То посвистят, то поговорят немного на фоне одного или нескольких звуков. То дни недели перечисляют, то подолгу раскачивают аккорд целиком, так что уже перестаешь слышать его как аккорд — это как повторять слово до полного исчезновения смысла. Я это специально описываю так, чтобы непонятно было, что сочинено, а что исполнено. Потому что Штокхаузен ведь и делал вещь без слышимого зазора между сочинителем и исполнителем. Точнее, он не делал вещь, а приглашал музыкантов к совместной духовной практике.
Stimmung похоже на мандалу, которую заботливо строят буддийские монахи, чтобы потом разрушить и явить тщету мира: все более-менее конкретные звуковые события, все знаки и слова растворяются в аккорде, а потом и сам аккорд уходит, не оставляя даже послевкусия.
Чтобы изобразить вечность, Штокхаузену потребовалось много музыкального времени — так много, что оно становится реальным временем и из экстремального упражнения получается эпос. Эпик, будь он художник, литератор, сказитель или вот композитор, ведет себя так, будто нет никаких слушателей. Точнее, будто это идеальные слушатели, у которых в распоряжении та же вечность, что и у него самого, и нет никаких ограничений, никакого «формата».
Stimmung — «музыка без свойств». Вроде не шедевр, не очень повлияла на другие музыки, даже не очень забирает.

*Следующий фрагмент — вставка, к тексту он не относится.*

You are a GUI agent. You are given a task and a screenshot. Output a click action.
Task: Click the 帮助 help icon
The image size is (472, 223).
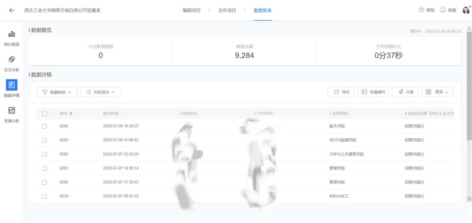tap(421, 10)
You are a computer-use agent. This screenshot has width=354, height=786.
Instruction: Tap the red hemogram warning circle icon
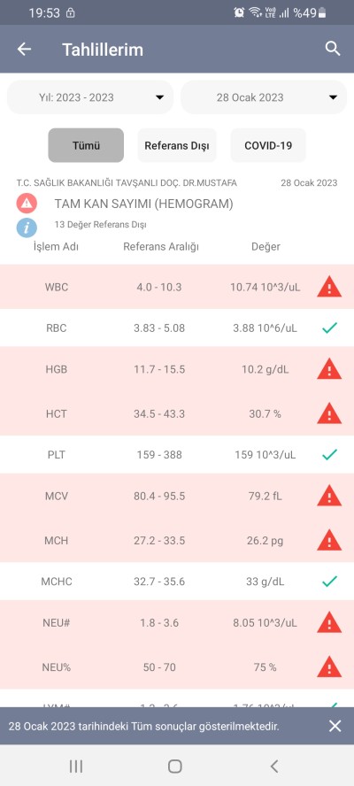pyautogui.click(x=27, y=203)
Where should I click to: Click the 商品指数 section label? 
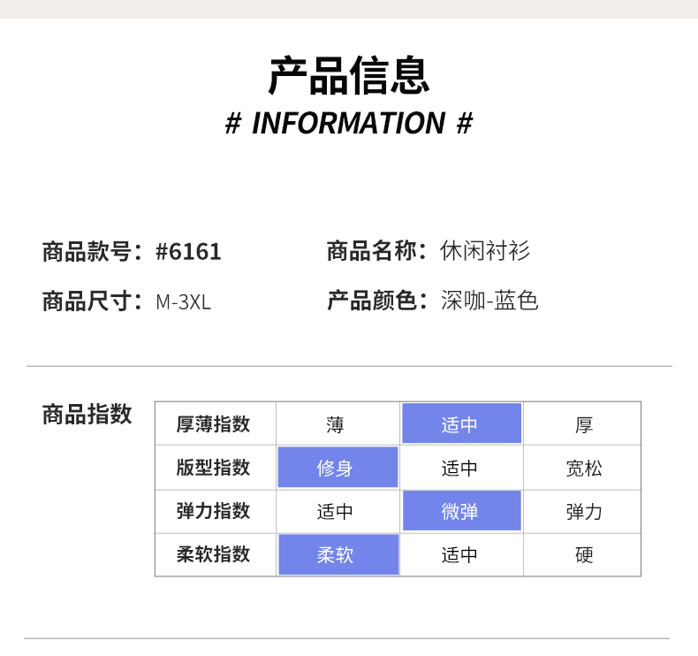pyautogui.click(x=87, y=414)
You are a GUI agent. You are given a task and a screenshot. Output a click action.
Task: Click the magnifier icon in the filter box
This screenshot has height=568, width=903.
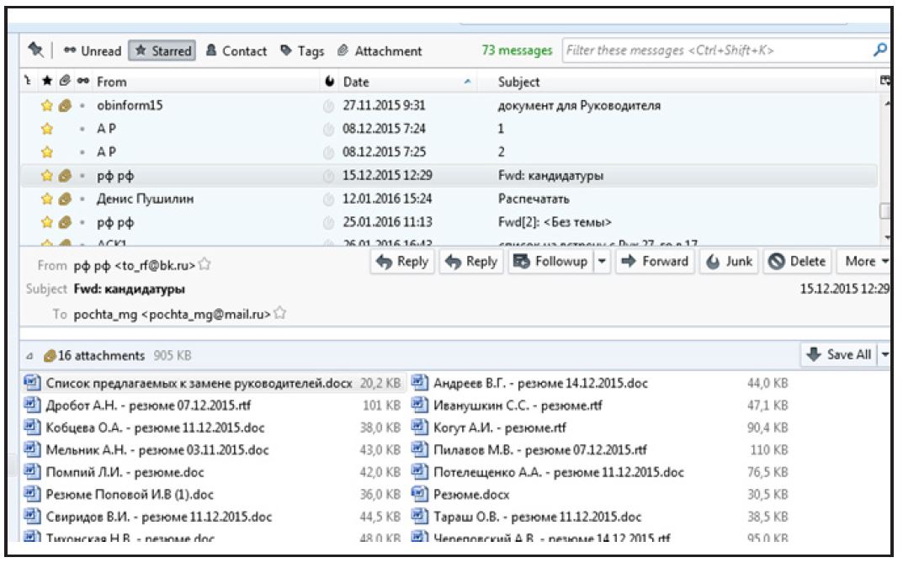click(880, 50)
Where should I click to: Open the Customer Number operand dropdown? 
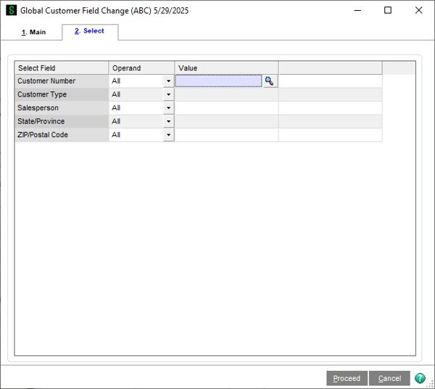coord(168,81)
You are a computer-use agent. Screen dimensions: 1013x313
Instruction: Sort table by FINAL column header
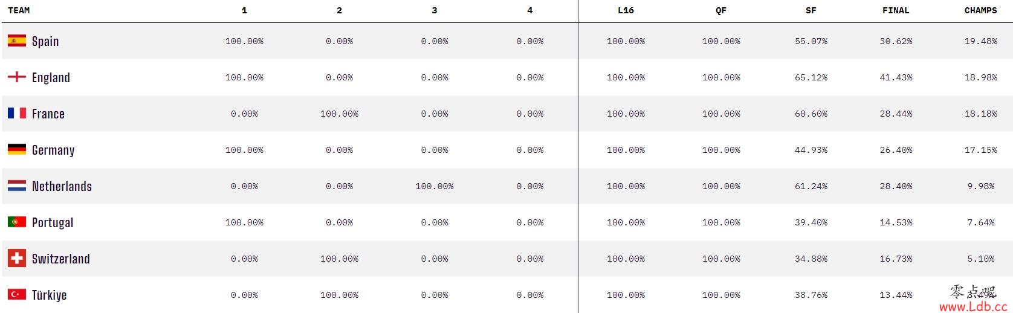point(896,10)
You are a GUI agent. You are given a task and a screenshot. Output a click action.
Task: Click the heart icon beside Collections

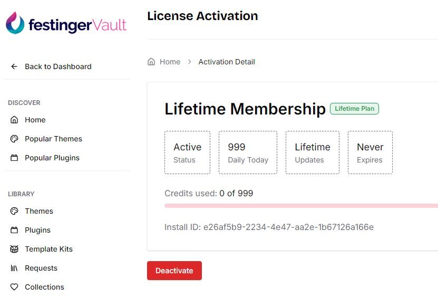click(14, 287)
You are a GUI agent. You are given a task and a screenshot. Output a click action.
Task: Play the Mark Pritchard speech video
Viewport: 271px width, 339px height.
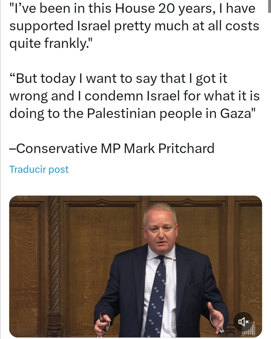[136, 266]
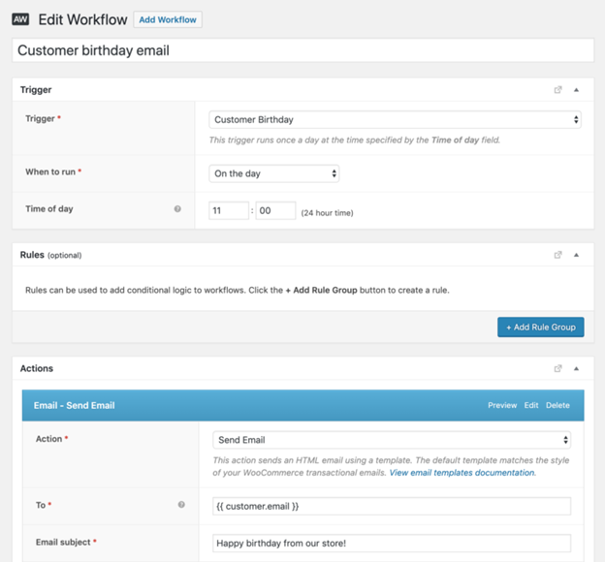Open Actions panel external link icon
This screenshot has height=562, width=605.
(557, 368)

Мало в ней какой-то мясистости, материальности, «содержания».
Уху не за что зацепиться. А нужна такая музыка, как правило, затем, чтобы расширить поле языка. Это важный опыт — прожить 80 таких минут.
И пение, конечно, здесь именно то, за которое мы любим Hilliard Ensemble.
Йозеф Гайдн
«Сотворение мира»
Сандрин Пио, Марк Пэдмор, Нил Дэвис, Миа Перссон, Питер Харви, Рут Месси
Gabrieli Consort & Players, Chetham’s Chamber Choir
Пол Мак-Криш
Deutsche Grammophon, 2008
Оратория Гайдна стала одним из главных произведений европейской музыки в том числе потому, что он оказался в некоей исторической точке идеального равновесия, слияния с мифологическим предметом: до него — усердная наивность и звуковая символика барокко, после него — художник, тщательно устраивающий личную картину мира. Собственно, произведение Гайдна на текст Мильтона само по себе и есть потерянный рай.

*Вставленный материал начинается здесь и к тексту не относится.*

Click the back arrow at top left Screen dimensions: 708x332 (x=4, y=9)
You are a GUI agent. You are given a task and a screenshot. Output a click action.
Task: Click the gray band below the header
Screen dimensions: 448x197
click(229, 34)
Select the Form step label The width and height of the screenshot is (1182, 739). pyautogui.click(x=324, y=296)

Англоязычный релиз потерянного рая производит двойственное впечатление. (Английский здесь звучит весьма свежо для континентального уха, привыкшего к немецкому.) Все сыграно очень бережно, с любовью к деталям, но явно не хватает интерпретации, прочтения. Пол Мак-Криш заведомо ставит себя в слабую, «барочную» позицию усердного ридера, но отнюдь не комментатора, имеющего смелость дискутировать с автором.

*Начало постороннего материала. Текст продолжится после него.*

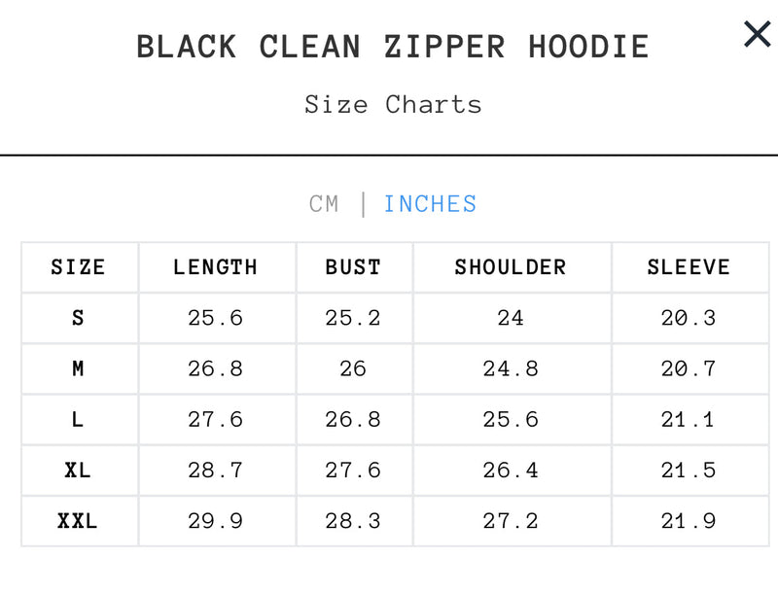Click the SHOULDER column header
778x594 pixels.
click(x=511, y=267)
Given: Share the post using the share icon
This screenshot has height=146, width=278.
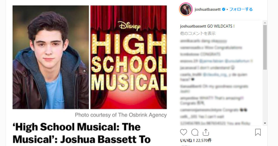Looking at the screenshot, I should (x=206, y=132).
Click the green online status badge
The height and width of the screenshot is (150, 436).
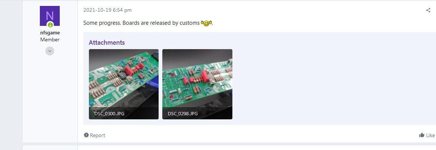[50, 25]

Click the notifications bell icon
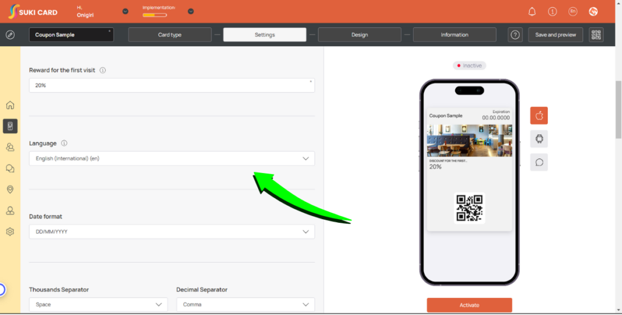532,12
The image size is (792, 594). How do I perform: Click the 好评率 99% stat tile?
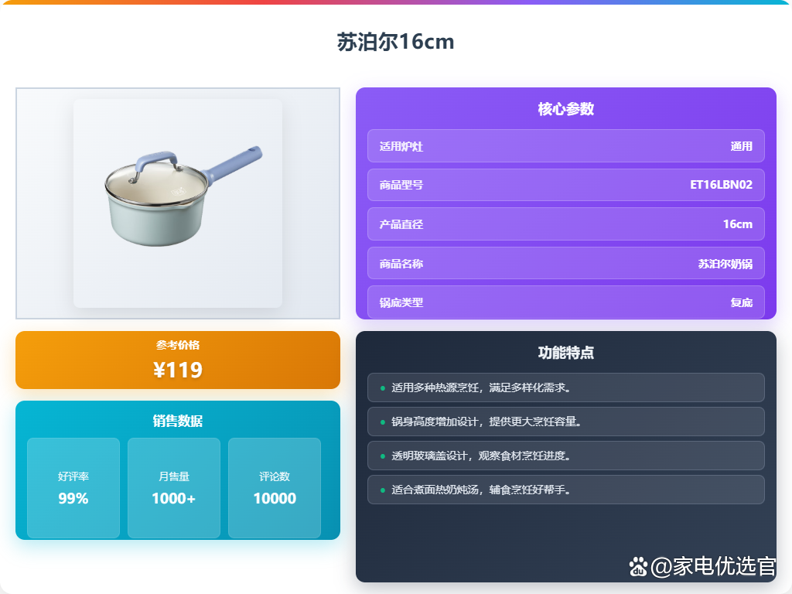(73, 488)
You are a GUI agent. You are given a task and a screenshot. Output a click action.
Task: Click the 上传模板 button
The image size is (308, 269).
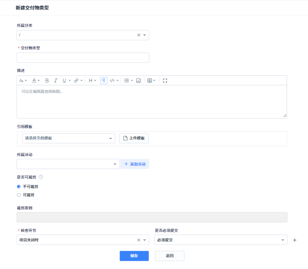point(134,138)
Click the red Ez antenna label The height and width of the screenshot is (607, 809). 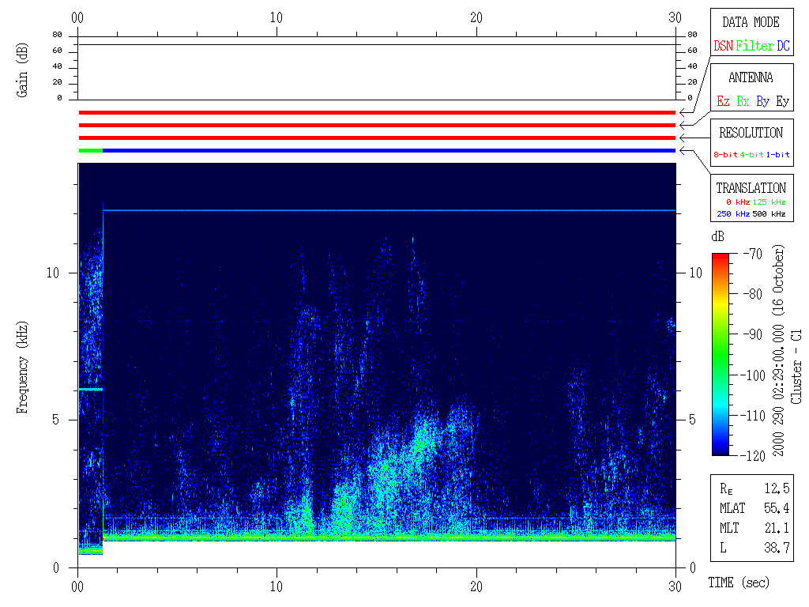[x=723, y=102]
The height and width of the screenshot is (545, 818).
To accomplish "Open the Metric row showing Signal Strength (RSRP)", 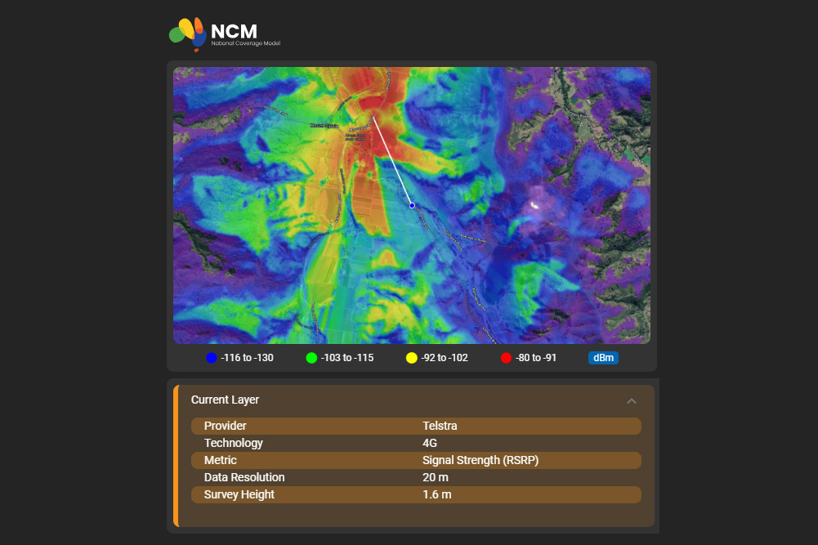I will coord(417,460).

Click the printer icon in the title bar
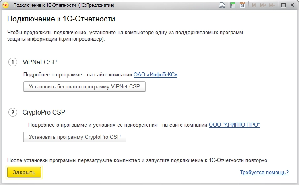click(x=222, y=5)
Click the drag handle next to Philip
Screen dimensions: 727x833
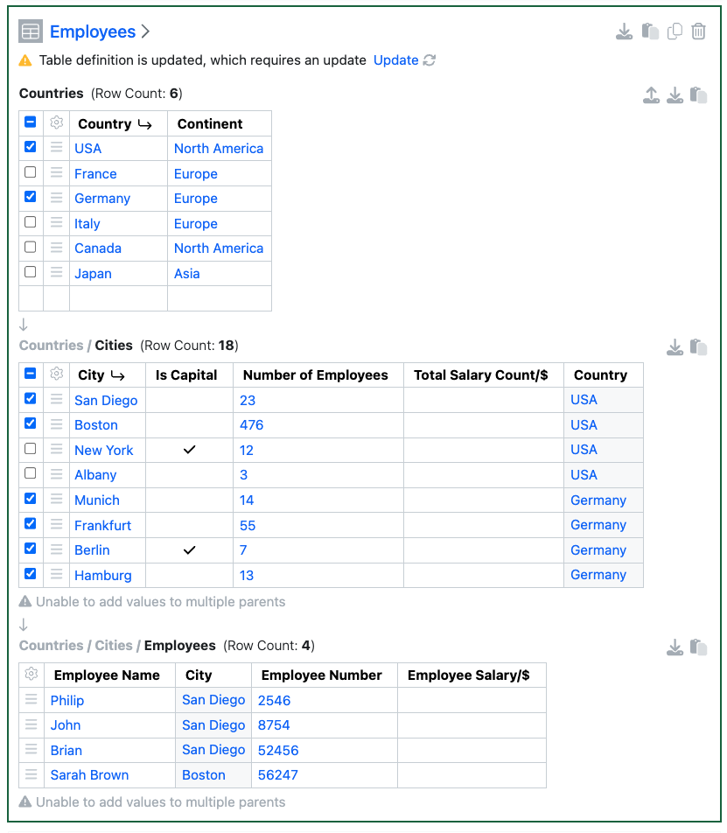click(x=31, y=700)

Пожалуй, самое убедительное, что удалось Мак-Кришу, это вступление, рисующее безвидность и пустоту. Он вместе с оркестром так робко и завороженно вслушивается в странные повороты гайдновской мысли, что это превращается в благоговение перед сущим. Очень хороши и колористически богаты речитативы. Дальше по степени убедительности идут арии.
В великолепных «фугах творения», отмечающих этапы Божьих хлопот по мироустройству, хор вполне аккуратен ритмически, но несколько неряшлив по звукоизвлечению; возможно, он просто великоват, к тому же Мак-Криш обнаруживает дирижерскую несостоятельность — он не может свести воедино полифонические голоса и сохранить выразительность каждого. Похожая незадача с солистами: по отдельности они вполне убедительны, хоть и глуховаты по тембру и холодноваты по манере, а вот в терцетах просто не строят. Можно только подивиться такому пренебрежению к работе с прекрасными вокалистами, особенно если учесть, что Мак-Криш начинал с руководства вокальным консортом и с музыки XVI-XVII веков, которой он исполнил и записал довольно много и весьма качественно.
Можно рекомендовать диск как пособие в помощь усердному любителю, изучающему гайдновскую ораторию и, может быть, даже заглядывающему в партитуру — что за ноты там написаны? Бесполезно обращаться с таким детским интересом к противоположной стороне, то есть к записям, сделанным дирижерами старой закалки типа Бернстайна, — там мало что расслышишь, все больше грандиозность и величие. А тут все как на ладони, каждая оркестровая вертикаль, каждый тембровый микст.
Вроде все правильно, но не более чем старательно и аккуратно. Ну а одной старательности и аккуратности для «Сотворения мира» Гайдна маловато будет.